- _Aim_
How many lines in the data below contain the string "resolution"? Matching is case-sensitive. Reply with the number only.

- _Dataset_
_ _ _ _ _ _ _

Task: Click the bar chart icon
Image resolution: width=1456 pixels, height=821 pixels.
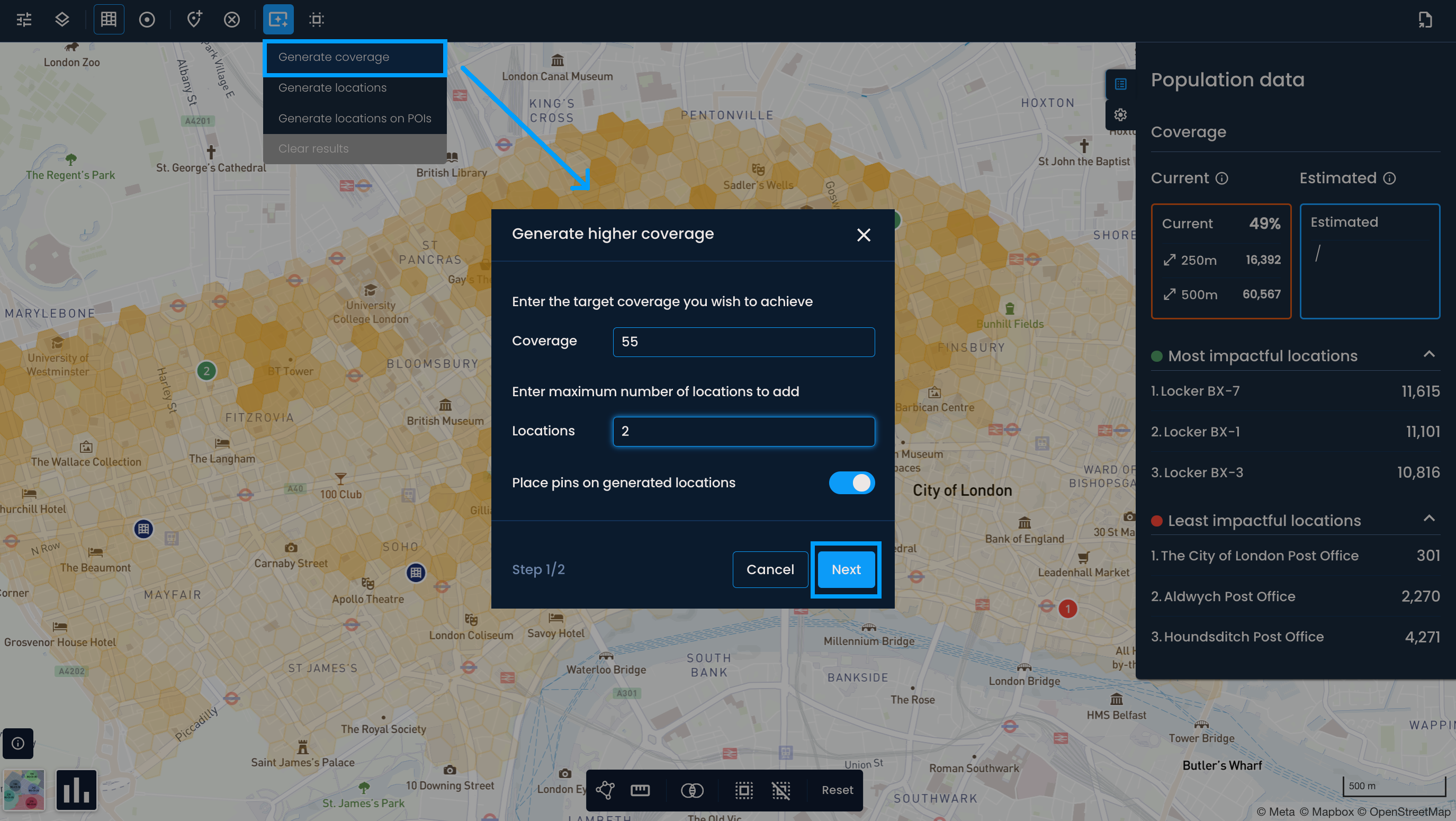Action: click(x=76, y=790)
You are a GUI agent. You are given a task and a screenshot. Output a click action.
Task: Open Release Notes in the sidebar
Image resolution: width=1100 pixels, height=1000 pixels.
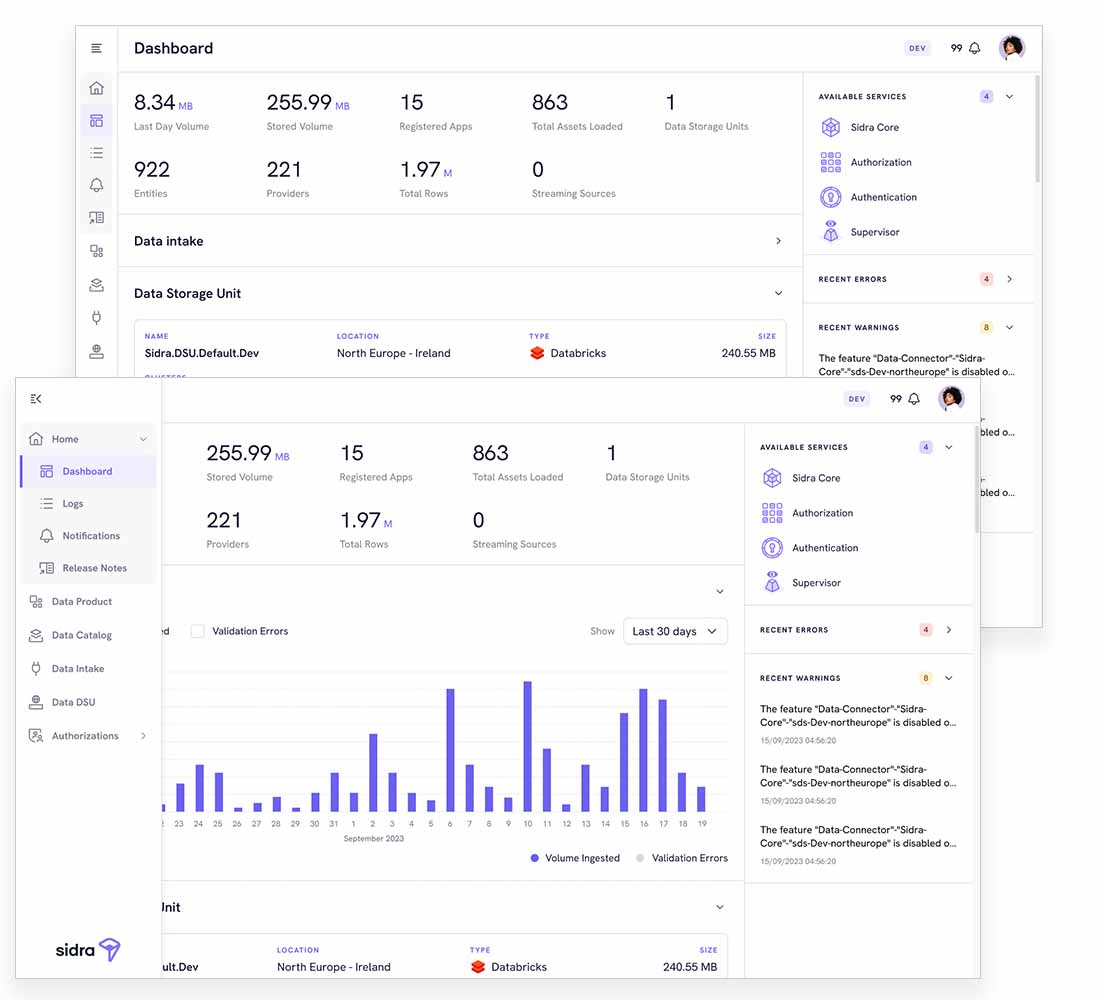94,568
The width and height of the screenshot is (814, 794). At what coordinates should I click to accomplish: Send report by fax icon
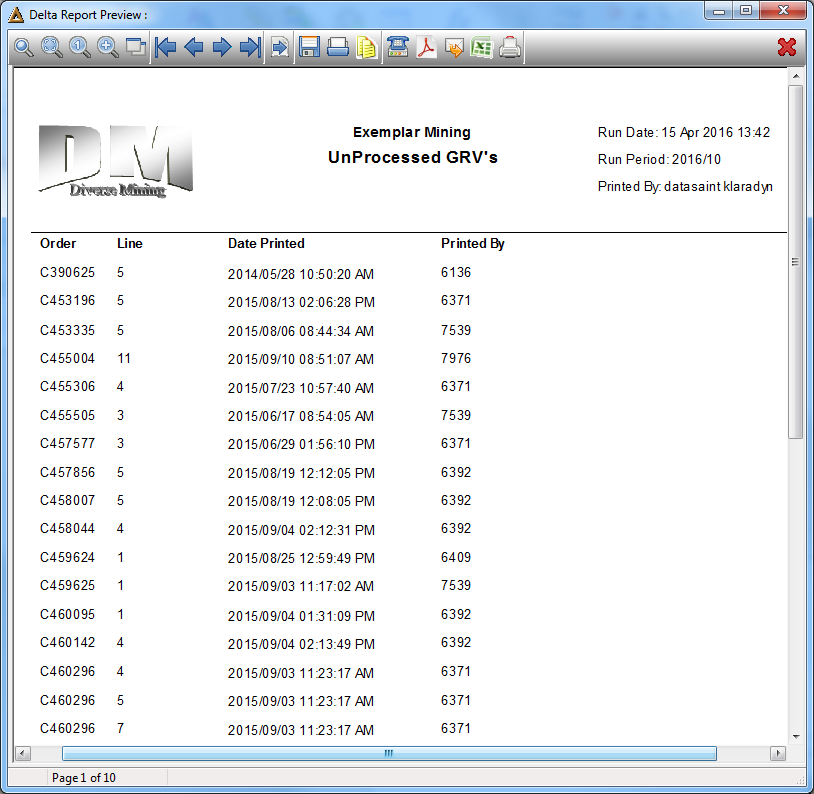[398, 47]
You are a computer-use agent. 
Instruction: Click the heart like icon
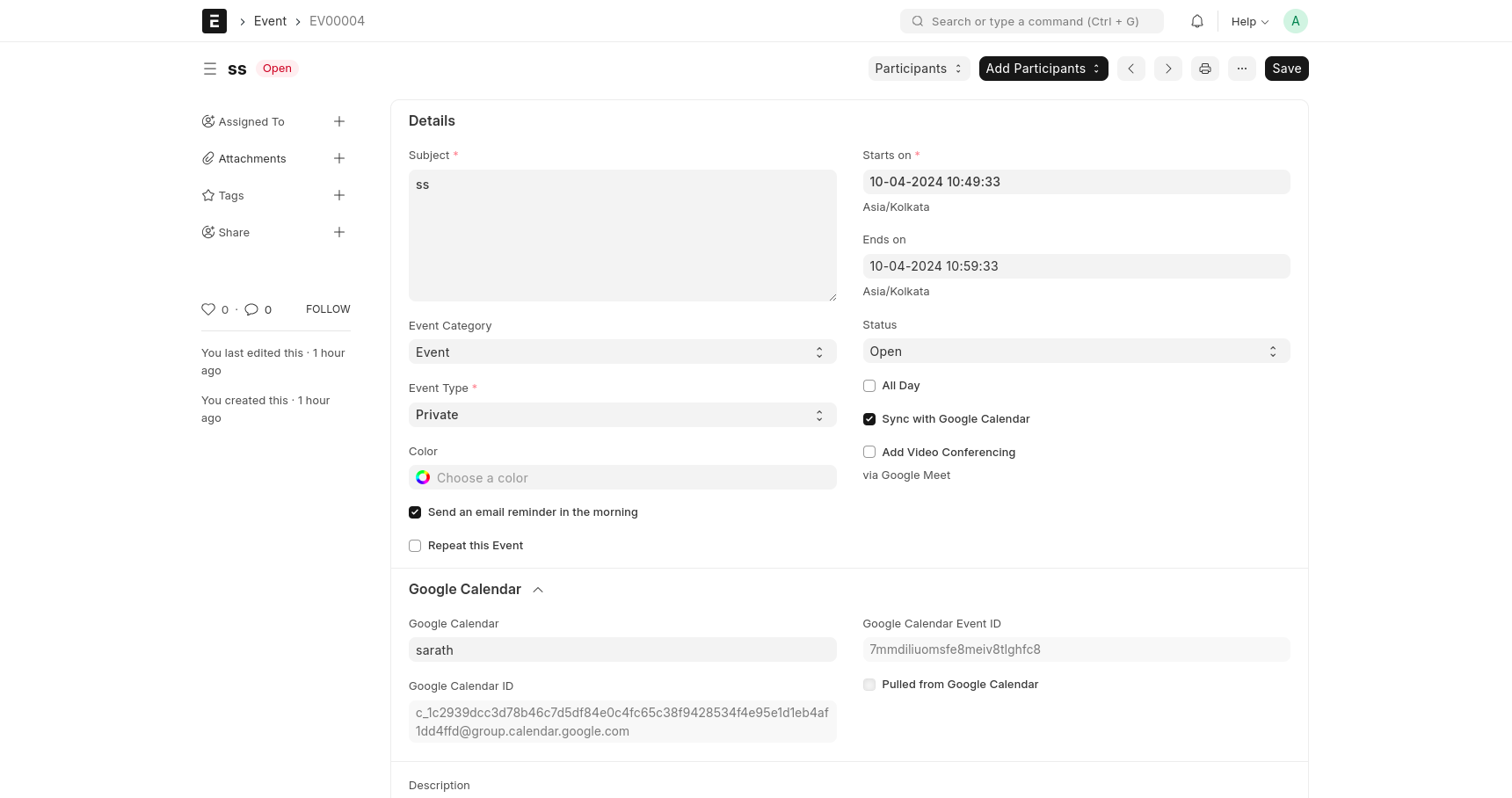(x=208, y=309)
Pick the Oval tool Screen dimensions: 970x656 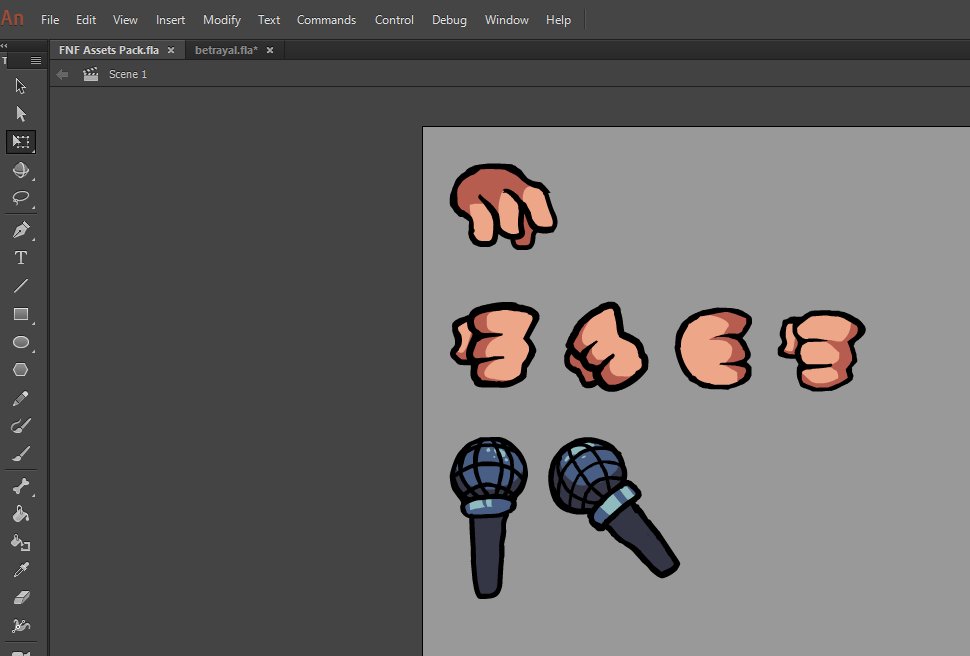point(21,342)
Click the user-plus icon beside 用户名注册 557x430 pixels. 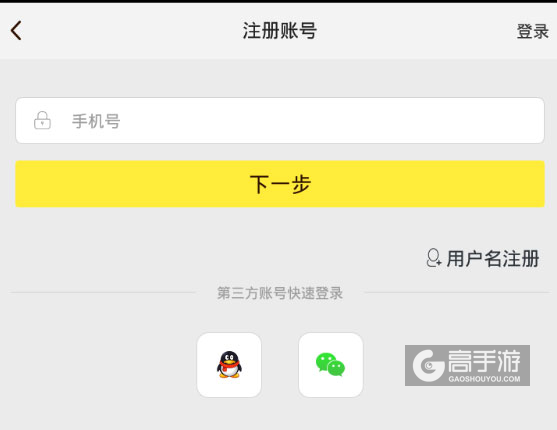(434, 258)
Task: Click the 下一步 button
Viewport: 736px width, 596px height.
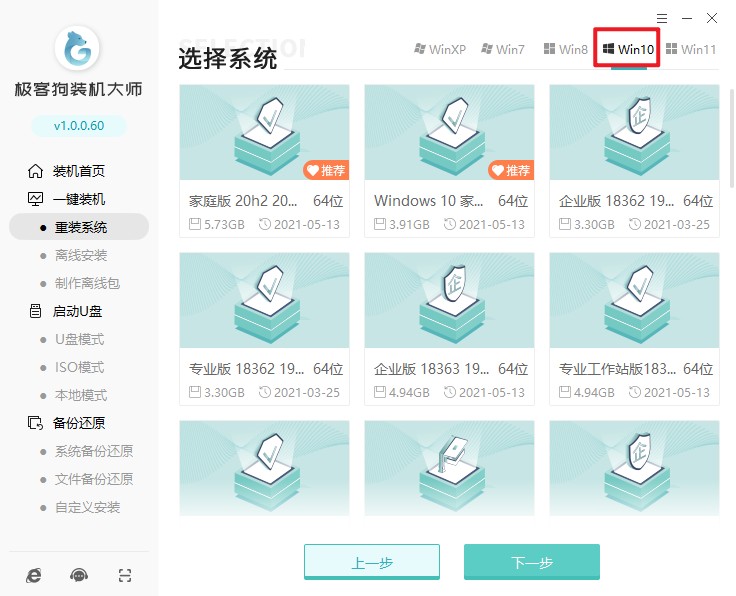Action: click(x=531, y=562)
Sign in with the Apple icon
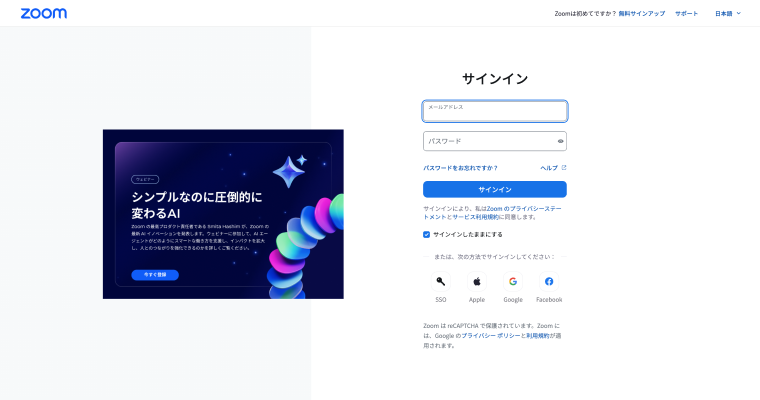Screen dimensions: 760x400 point(477,282)
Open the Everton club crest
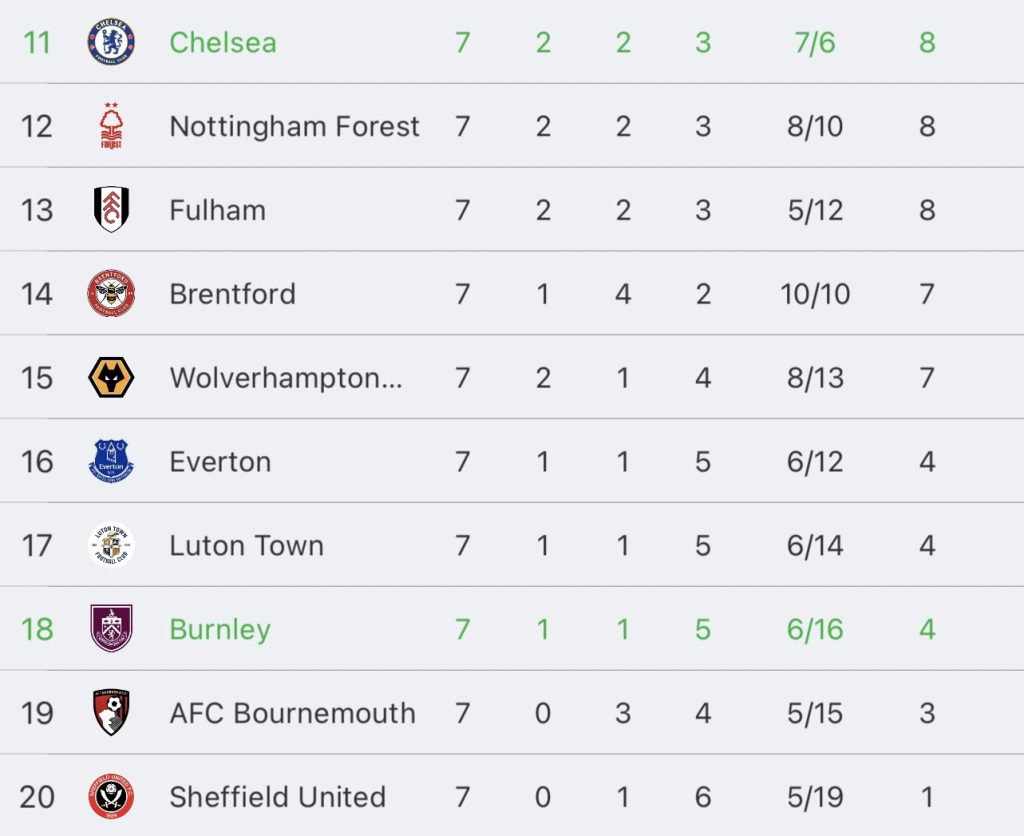1024x836 pixels. [x=111, y=461]
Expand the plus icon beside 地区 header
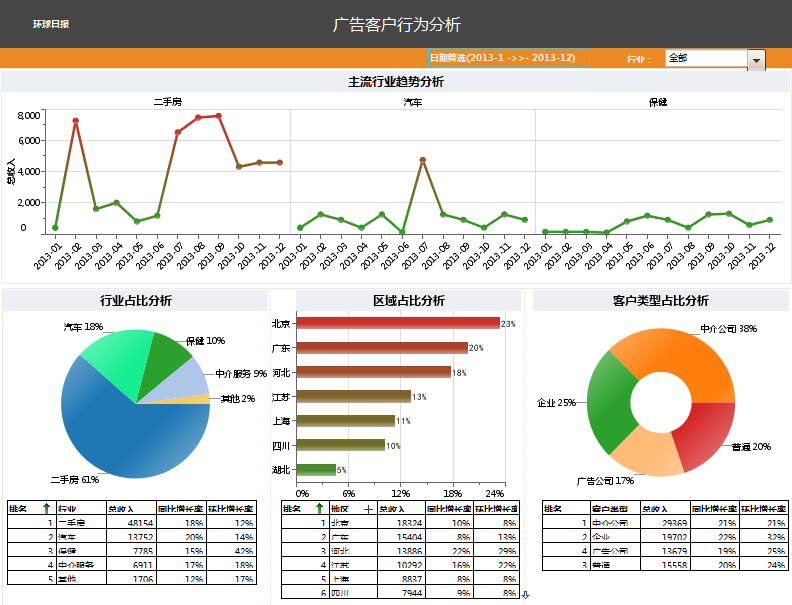This screenshot has width=792, height=605. tap(368, 509)
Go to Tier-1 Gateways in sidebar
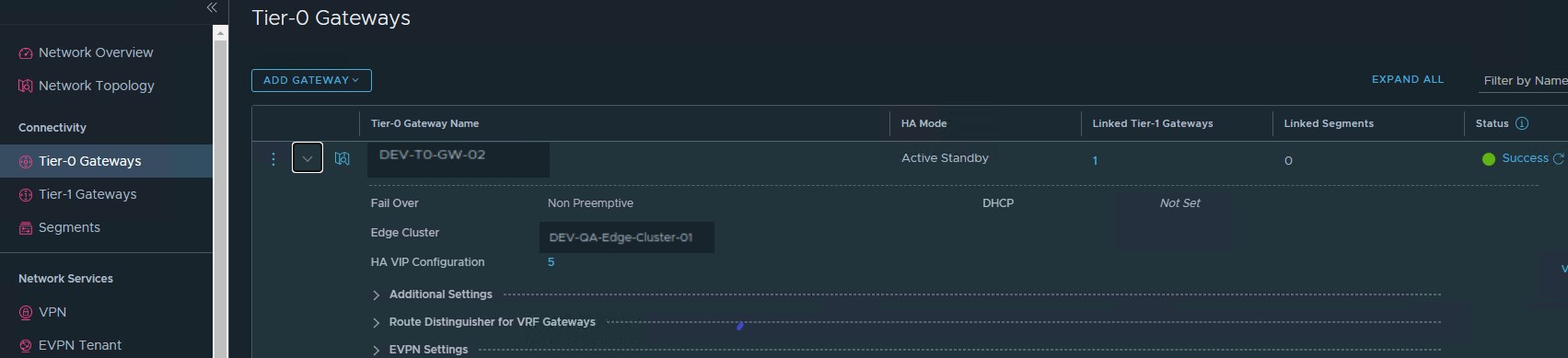This screenshot has height=358, width=1568. click(87, 194)
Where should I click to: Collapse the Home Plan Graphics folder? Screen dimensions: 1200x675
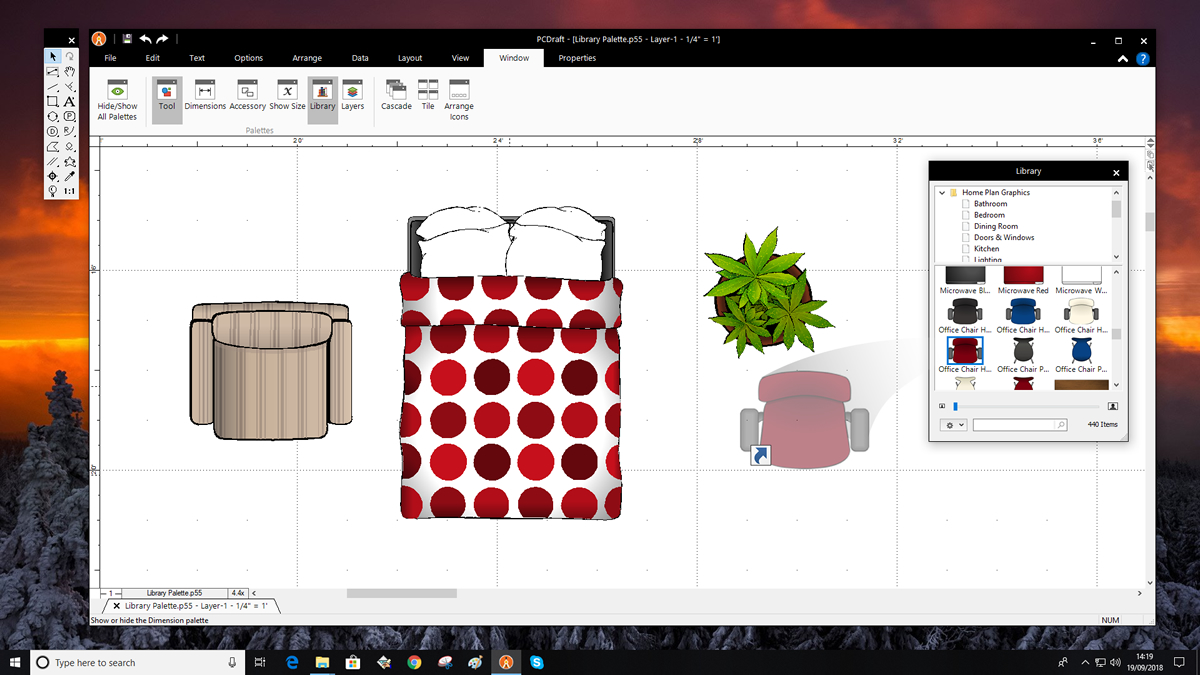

_ _ _ _ _ _ _

- _The result_
2